Le monospace dans tous ses états
Fort du succès du C-Max, Ford décline son concept de monospace sportif dans la catégorie des gros volumes avec le S-Max.Fort du succès du C-Max, Ford décline son concept de monospace
La nouvelle plate-forme élaborée pour le Galaxy et la prochaine Mondeo fait merveille sur le S-Max.
Parfois pointée du regard pour avoir tardé à sortir son monospace compact, Ford prend les devants en renouvelant son offre à l’échelon supérieur avec, non pas une mais deux propositions ciblant des attentes très différentes. Une première qui, dans un créneau jusqu’ici très conservateur, accrédite l’idée que les segments de niche envahissent désormais toutes les catégories. A partir de la plate-forme de la nouvelle génération du Galaxy, Ford a donc imaginé le S-Max, un monospace jouant subtilement une note plus sportive. Rouler à bord d’un grand monospace, par essence à vocation familiale, ne peut plus être vécu comme un choix par défaut. Avec le S-Max, Ford réussit la gageure de concilier l’agrément de conduite d’une berline avec les aspects pratiques et la fonctionnalité d’un monospace.

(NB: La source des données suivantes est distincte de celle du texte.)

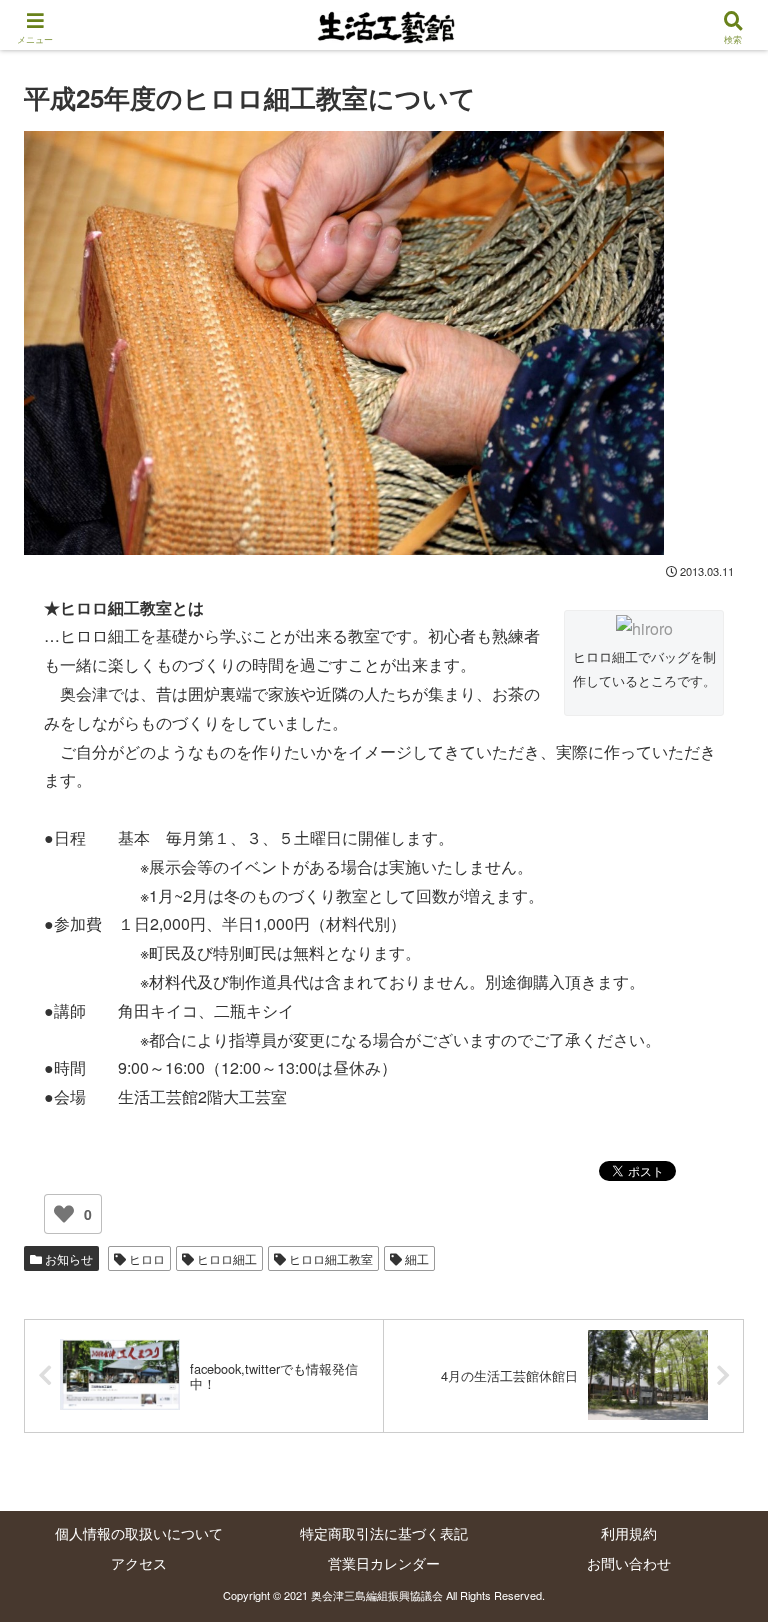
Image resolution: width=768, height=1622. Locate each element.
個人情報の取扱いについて (139, 1533)
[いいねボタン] (64, 1214)
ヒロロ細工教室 (329, 1258)
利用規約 (629, 1533)
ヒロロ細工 (225, 1258)
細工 (415, 1258)
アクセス (139, 1563)
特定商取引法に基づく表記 (384, 1533)
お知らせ (67, 1258)
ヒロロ (145, 1258)
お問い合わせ (629, 1563)
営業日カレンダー (384, 1563)
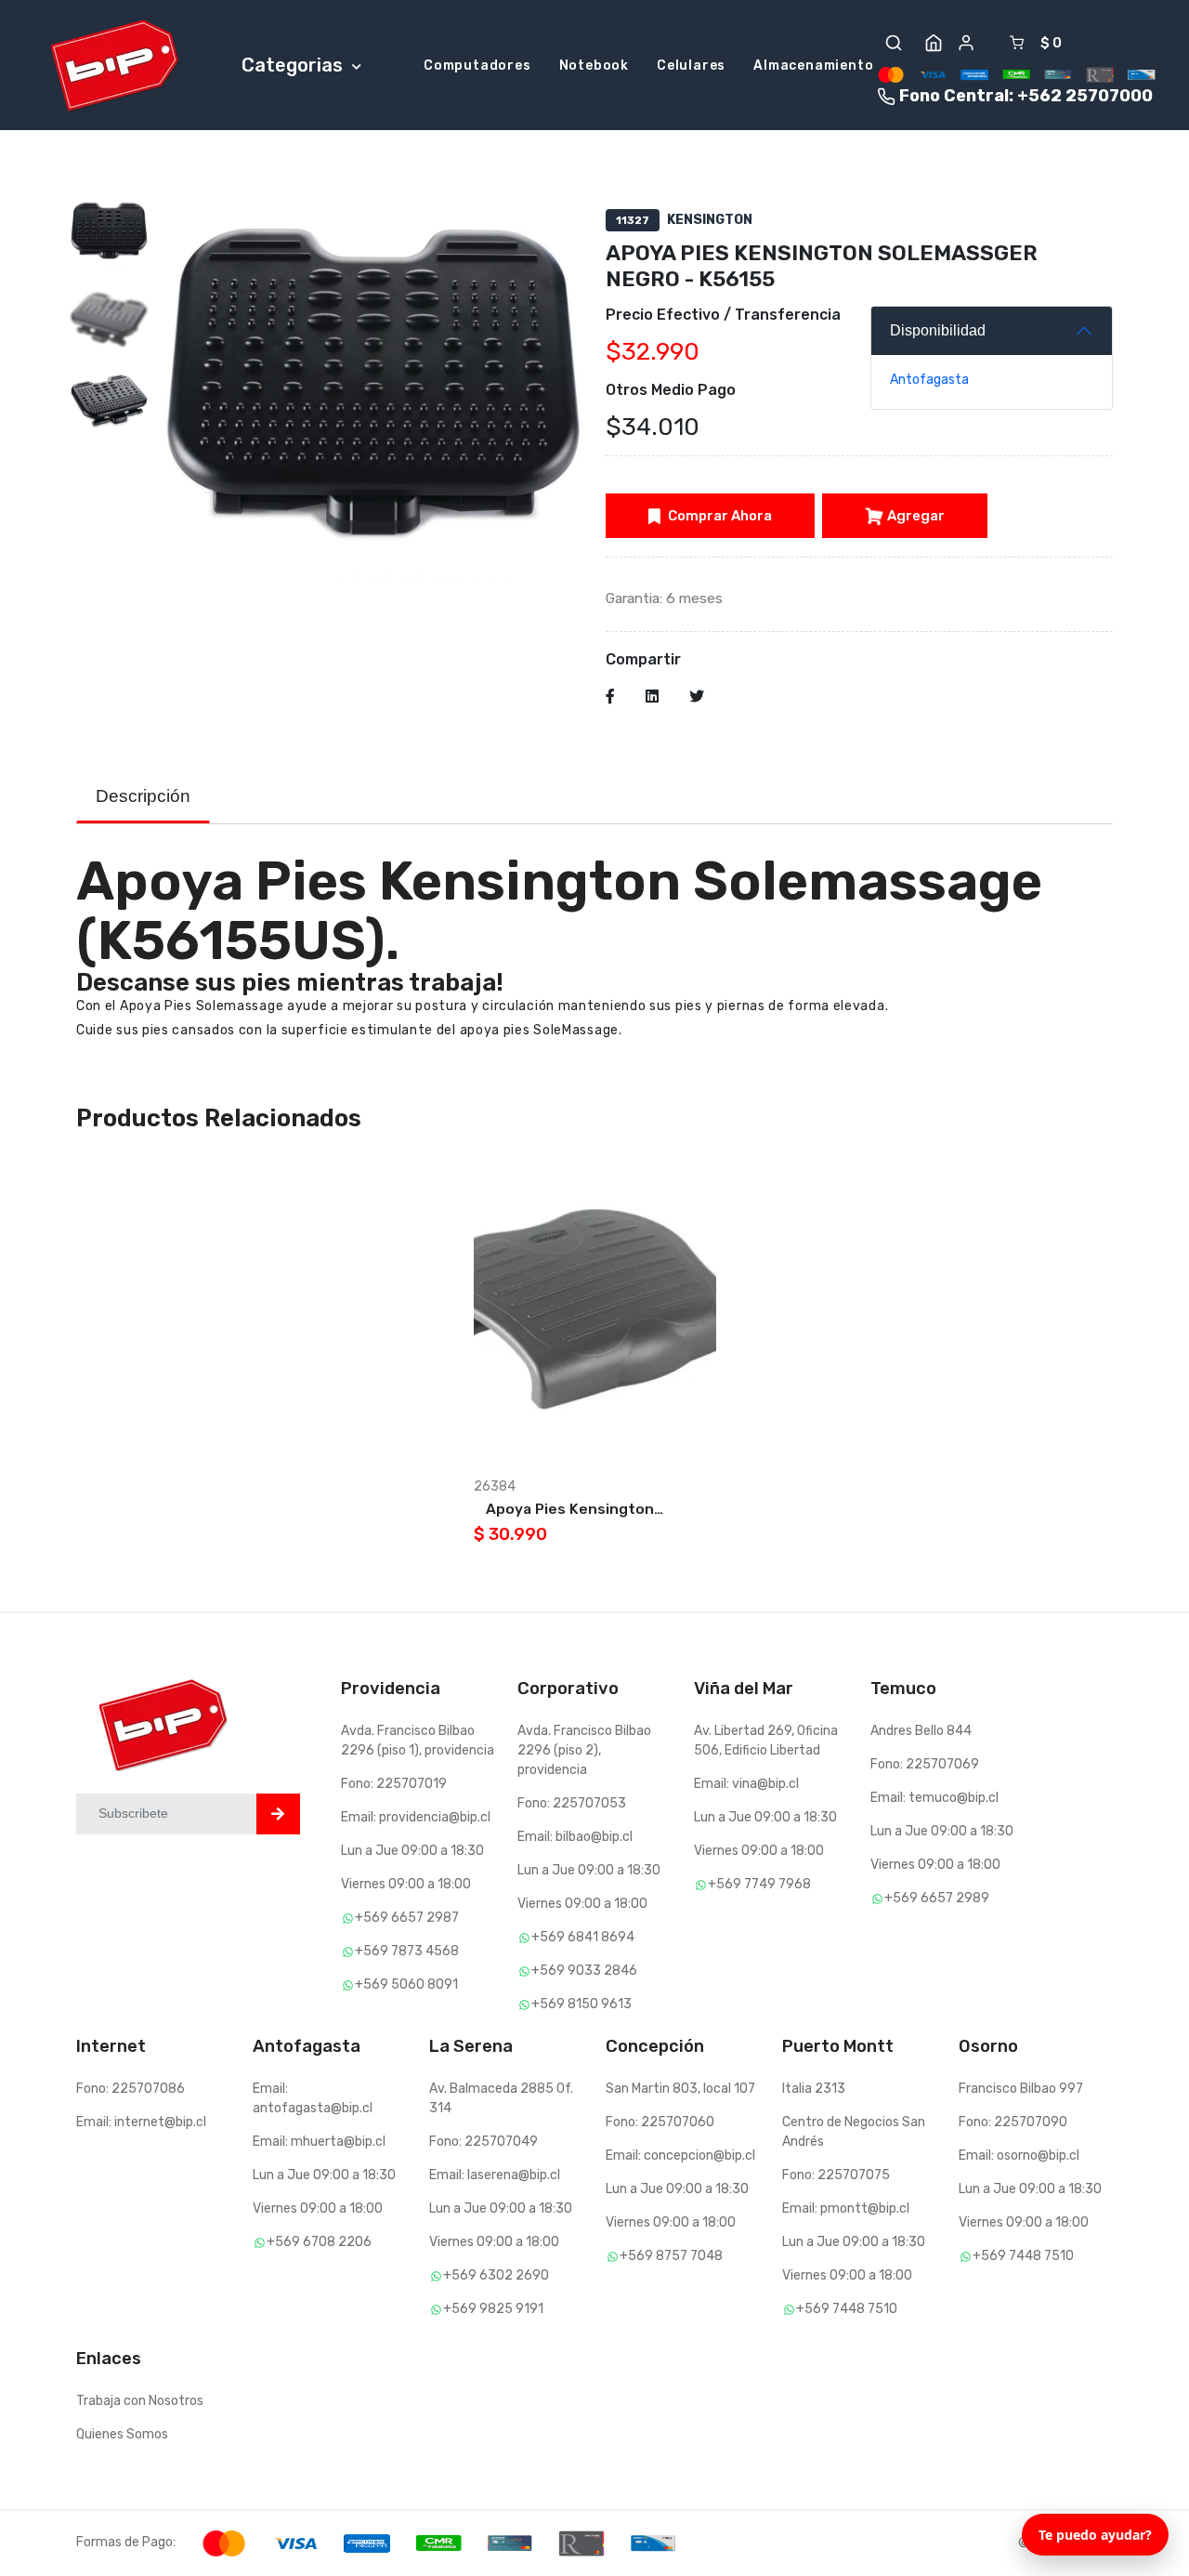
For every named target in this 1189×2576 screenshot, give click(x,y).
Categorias (294, 65)
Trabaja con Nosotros (139, 2401)
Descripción (143, 796)
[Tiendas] (933, 43)
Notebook (594, 65)
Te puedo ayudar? (1095, 2534)
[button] (893, 42)
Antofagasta (929, 380)
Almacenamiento (813, 65)
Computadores (477, 65)
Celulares (691, 65)
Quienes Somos (122, 2434)
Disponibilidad (938, 330)
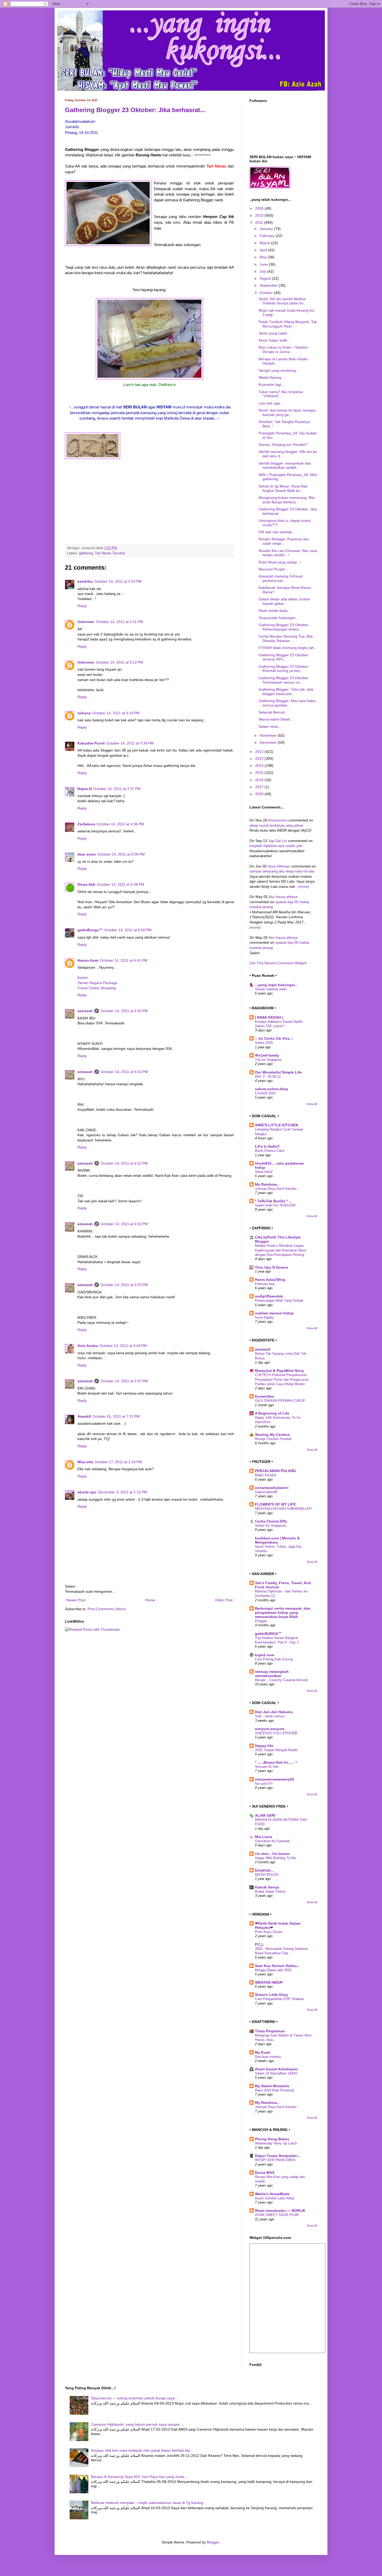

Cinq centimètres plus courte (4,77 m) et près de sept centimètres plus ramassée (1,60 m) que le Galaxy, la silhouette du S-Max tranche dans le vif et, pour tout dire, redonne un coup de fouet à un concept dont on retient le plus souvent ses airs de camionnette. Calandre agressive, fausses ouïes verticales agrafées aux passages de roue avant, flancs sculptés, troisième vitre latérale biseautée et lunette arrière ovalisée, les attributs sportifs du S-Max présagent d’un tempérament affûté. A bord, les adeptes des grands espaces ne seront pas déçus. Si le pare-brise immense et très incliné, l’assise haute, la planche de bord très profonde et les fenestrons latéraux obstruant la visibilité périphérique relèvent de l’univers du monospace, l’ambiance éclairée par une décoration aluminium et la position de conduite rajeunissent astucieusement les canons du genre. La présentation et la qualité des matériaux n’ont pas à rougir de la comparaison avec des spécialistes allemands. C’est propre avec en prime le frein à main en forme de commande de gaz d’avion pouvant être remplacé en option par un frein à main électrique.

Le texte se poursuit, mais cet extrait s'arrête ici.